Built a prototype that weekend. The agent started thinking, signaled when it needed tools, paused while tools executed, received results, and continued thinking in the same session. No restart. No replay. Holy shit, it worked.

What This Actually Means

Traditional frameworks replay full context every tool cycle. Streaming consciousness pauses/resumes the same WebSocket conversation.

Token efficiency scaling (see docs/proof.md for mathematical analysis):

Traditional frameworks scale quadratically (O(n²)), streaming scales linearly (O(n)).

The Architecture

# Traditional: Context grows with each tool cycle
agent.run("Complex task")
→ [Full context] → Tool call → [Full context + tool result] → Tool call
# Each step more expensive than the last

# Streaming consciousness: Context stays constant
agent = Agent()
async for event in agent.stream("Complex task"):
    # Stream pauses → tools execute → stream resumes
    # Same session, same context, constant token usage

Dual-mode compatibility makes it practical. If WebSocket streaming isn’t available, Cogency falls back to traditional HTTP cycles automatically. Same API, different transport layer.

The First Principles Approach

I didn’t study existing frameworks and optimize them. The request/response pattern felt misaligned with how language models actually work. Continuous token streams with state transitions.
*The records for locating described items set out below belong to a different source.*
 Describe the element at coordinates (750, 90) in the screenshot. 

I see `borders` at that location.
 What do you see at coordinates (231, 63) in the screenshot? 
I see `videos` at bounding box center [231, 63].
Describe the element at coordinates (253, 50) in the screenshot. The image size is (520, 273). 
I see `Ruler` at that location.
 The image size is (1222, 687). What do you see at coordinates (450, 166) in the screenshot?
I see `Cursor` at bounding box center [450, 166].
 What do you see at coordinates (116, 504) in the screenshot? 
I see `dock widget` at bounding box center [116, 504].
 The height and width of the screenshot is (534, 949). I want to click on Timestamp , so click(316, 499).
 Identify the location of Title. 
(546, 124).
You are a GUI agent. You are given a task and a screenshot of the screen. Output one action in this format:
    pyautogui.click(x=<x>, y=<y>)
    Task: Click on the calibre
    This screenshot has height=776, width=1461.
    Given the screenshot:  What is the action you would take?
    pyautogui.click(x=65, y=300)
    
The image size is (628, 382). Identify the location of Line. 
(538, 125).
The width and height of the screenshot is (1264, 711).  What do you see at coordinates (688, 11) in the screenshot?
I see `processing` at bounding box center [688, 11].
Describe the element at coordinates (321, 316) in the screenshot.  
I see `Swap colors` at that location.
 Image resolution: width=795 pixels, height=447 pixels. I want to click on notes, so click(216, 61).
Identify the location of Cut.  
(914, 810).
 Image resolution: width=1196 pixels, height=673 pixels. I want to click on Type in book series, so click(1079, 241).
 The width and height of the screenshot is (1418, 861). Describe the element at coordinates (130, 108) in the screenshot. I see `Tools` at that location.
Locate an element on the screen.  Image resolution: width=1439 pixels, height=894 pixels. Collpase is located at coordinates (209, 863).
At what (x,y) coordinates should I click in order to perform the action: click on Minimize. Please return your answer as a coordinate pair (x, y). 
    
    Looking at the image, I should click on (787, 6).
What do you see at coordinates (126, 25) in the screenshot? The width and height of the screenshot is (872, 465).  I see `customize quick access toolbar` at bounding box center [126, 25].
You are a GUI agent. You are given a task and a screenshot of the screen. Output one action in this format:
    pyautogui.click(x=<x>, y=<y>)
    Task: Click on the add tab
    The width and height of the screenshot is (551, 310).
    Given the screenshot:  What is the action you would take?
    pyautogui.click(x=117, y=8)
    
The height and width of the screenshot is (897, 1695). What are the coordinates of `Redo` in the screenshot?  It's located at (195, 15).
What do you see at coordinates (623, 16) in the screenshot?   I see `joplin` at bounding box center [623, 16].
LangChain simulates state through context management in stateless HTTP. I built stateless orchestration with stateful streams—the agent has no in-memory state, all state lives in the WebSocket session or is assembled from storage on demand. The language model drives its own execution flow instead of being driven by framework polling.

Beyond Token Efficiency

Streaming consciousness enables real-time visibility. You see thinking, reasoning steps, exactly where agents get stuck. Debug information becomes natural. Performance bottlenecks become obvious.

Plus, agents can ask clarifying questions mid-task without breaking context. Multi-step reasoning becomes genuinely conversational rather than simulated dialogue through context replay.